Let's tackle a harder one: how to turn inits into both the array literal [0, 1] and the array type, [$sty, ..2]. The first one we can do like so:

            Recurrence { mem: [$($inits),+], pos: 0 }

This effectively does the opposite of the capture: repeat inits one or more times, separating each with a comma. This expands to the expected sequence of tokens: 0, 1.

Somehow turning inits into a literal 2 is a little trickier. It turns out that there's no direct way to do this, but we can do it by using a second macro. Let's take this one step at a time.

macro_rules! count_exprs {
    /* ??? */
}

The obvious case is: given zero expressions (which looks like this: ` ), you would expectcount_exprsto expand to a literal0`.

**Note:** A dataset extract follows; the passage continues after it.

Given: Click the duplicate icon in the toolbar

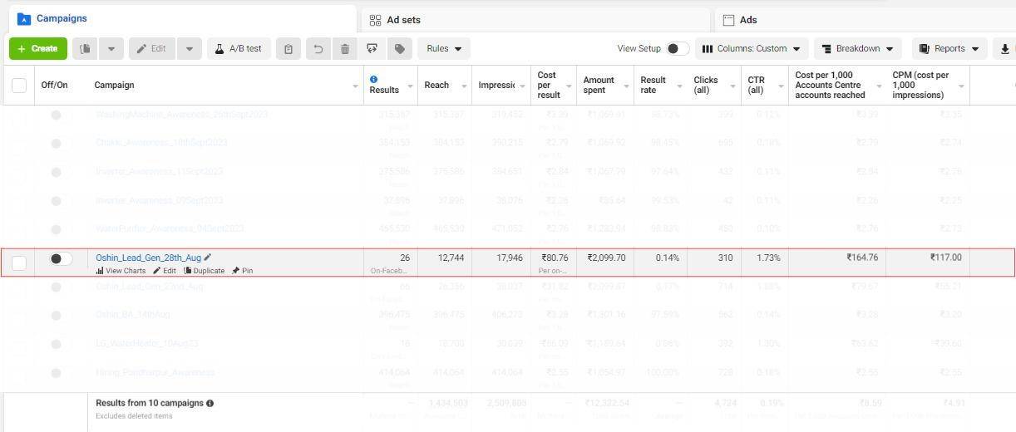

macro_rules! count_exprs {
    () => (0)
}

Aside: You may have noticed I used parentheses here instead of curly braces for the expansion. macro_rules really doesn't care what you use, so long as it counts as matchers. In fact, you can switch out the matchers on the expansion itself (i.e. the matchers right after the macro name), the matchers around the syntax rule, and the matchers around the expansion. You can also switch out the matchers used when you invoke a macro.

What if you have one expression? That should be a literal 1.

macro_rules! count_exprs {
    () => (0);
    ($e:expr) => (1);
}

Two?

macro_rules! count_exprs {
    () => (0);
    ($e:expr) => (1);
    ($e0:expr, $e1:expr) => (2);
}

We can "simplify" this a little by re-expressing the case of two expressions recursively.

macro_rules! count_exprs {
    () => (0);
    ($e:expr) => (1);
    ($e0:expr, $e1:expr) => (1 + count_exprs!($e1));
}

This is fine since Rust can fold 1 + 1 into a constant value. What if we have three expressions?

macro_rules! count_exprs {
    () => (0);
    ($e:expr) => (1);
    ($e0:expr, $e1:expr) => (1 + count_exprs!($e1));
    ($e0:expr, $e1:expr, $e2:expr) => (1 + count_exprs!($e1, $e2));
}

Hopefully, you can see the pattern here. We can always reduce the list of expressions by matching one expression, followed by zero or more expressions, expanding that into 1 + a count.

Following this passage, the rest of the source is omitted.